A global grammar-based compressor starts on input w with the SLP \(\mathbb A_0=(\{S\},\varSigma , \{S\rightarrow w\}, S)\). In each round \(i\ge 1\), the algorithm selects a maximal string \(\gamma \) of \(\mathbb A_{i-1}\) and updates \(\mathbb A_{i-1}\) to \(\mathbb A_{i}\) by replacing a largest set of pairwise non-overlapping occurrences of \(\gamma \) in \(\mathbb A_{i-1}\) by a fresh nonterminal X. Additionally, the algorithm introduces the rule \(X\rightarrow \gamma \) in \(\mathbb A_i\). The algorithm stops when no maximal string occurs. Note that the replacement is not unique, e.g. the word \(a^5\) has a unique maximal string \(\gamma =aa\), which yields SLPs with rules \(S\rightarrow XXa, X\rightarrow aa\) or \(S\rightarrow XaX, X\rightarrow aa\) or \(S\rightarrow aXX, X\rightarrow aa\). We assume the first variant in this paper, i.e., maximal strings are replaced from left to right.

3.1 \(\mathsf {Greedy}\)

The global grammar-based compressor \(\mathsf {Greedy}\) selects in each round \(i\ge 1\) a maximal string of \(\mathbb A_{i-1}\) such that \(\mathbb A_{i}\) has minimal size among all possible choices of maximal strings of \(\mathbb A_{i-1}\).

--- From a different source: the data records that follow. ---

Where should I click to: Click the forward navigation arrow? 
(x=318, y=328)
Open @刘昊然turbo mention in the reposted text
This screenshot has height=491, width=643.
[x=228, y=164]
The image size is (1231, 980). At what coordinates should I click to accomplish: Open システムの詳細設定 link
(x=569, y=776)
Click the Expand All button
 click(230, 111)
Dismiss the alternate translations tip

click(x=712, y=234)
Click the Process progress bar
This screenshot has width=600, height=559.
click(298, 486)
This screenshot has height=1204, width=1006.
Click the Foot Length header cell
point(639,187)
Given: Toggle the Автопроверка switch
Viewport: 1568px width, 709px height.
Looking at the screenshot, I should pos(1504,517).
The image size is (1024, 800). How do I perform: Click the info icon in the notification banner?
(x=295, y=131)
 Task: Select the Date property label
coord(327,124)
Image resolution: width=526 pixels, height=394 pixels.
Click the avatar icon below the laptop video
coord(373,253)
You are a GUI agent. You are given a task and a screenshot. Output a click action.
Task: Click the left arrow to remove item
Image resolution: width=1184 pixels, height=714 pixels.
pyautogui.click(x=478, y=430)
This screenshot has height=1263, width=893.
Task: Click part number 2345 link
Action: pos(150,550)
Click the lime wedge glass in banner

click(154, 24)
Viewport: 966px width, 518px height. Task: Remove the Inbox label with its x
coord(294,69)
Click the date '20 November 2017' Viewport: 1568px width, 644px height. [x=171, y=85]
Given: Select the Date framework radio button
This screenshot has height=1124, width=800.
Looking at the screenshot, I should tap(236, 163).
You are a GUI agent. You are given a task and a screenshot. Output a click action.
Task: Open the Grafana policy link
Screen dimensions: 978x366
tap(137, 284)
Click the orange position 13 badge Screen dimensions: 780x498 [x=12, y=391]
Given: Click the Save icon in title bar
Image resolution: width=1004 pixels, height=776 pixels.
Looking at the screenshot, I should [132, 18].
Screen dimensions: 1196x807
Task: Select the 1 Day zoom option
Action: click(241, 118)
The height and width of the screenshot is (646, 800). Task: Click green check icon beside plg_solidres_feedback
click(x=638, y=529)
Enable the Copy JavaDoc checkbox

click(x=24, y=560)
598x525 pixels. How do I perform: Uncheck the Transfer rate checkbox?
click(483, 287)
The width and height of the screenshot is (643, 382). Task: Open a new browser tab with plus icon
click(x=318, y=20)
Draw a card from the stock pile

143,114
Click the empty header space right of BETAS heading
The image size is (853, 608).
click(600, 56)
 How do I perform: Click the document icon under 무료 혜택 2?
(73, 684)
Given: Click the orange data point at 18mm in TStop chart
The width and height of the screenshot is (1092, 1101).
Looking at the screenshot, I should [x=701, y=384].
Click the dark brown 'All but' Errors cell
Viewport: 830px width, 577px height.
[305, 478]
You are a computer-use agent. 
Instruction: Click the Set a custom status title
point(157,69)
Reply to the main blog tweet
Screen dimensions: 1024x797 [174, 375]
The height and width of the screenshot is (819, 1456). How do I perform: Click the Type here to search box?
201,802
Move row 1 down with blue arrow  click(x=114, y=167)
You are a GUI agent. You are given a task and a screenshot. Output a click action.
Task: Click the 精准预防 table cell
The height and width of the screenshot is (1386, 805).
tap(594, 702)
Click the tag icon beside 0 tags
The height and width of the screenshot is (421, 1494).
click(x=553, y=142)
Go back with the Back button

We start with the main result of this paper, which is a new lower bound for the approximation ratio of \(\mathsf {Greedy}\). The best known lower bound [8] so far is

$$\alpha _\mathsf {Greedy}(k,n)\ge \frac{5}{3\log _3(5)}=1.13767699...$$

for all \(k\ge 1\) and infinitely many n. This bound is achieved using unary input strings. A key concept to prove a better lower bound is the sequence \(x_n\) described in the following lemma by [1]:

Lemma 2

([1, Example 2.2]). Let \(x_{n+1}=x_{n}^2 +1\) with \(x_0=1\) and

$$\beta =\exp \left( \sum _{i= 1}^{\infty }\frac{1}{2^i}\log \left( 1+\frac{1}{x_i^2}\right) \right) .$$

We have \(x_n=\left\lfloor \beta ^{2^n}\right\rfloor \).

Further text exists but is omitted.